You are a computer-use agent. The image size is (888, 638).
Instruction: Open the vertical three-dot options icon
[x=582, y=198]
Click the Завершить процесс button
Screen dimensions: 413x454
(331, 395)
┄┄┄┄┄┄
### The problem
Copy out the records in full, matching every line character for character.

### Reply
You are a computer-use agent. The image size is (888, 638).
Instruction: Open the vertical three-dot options icon
[x=582, y=198]
Click the Завершить процесс button
Screen dimensions: 413x454
(331, 395)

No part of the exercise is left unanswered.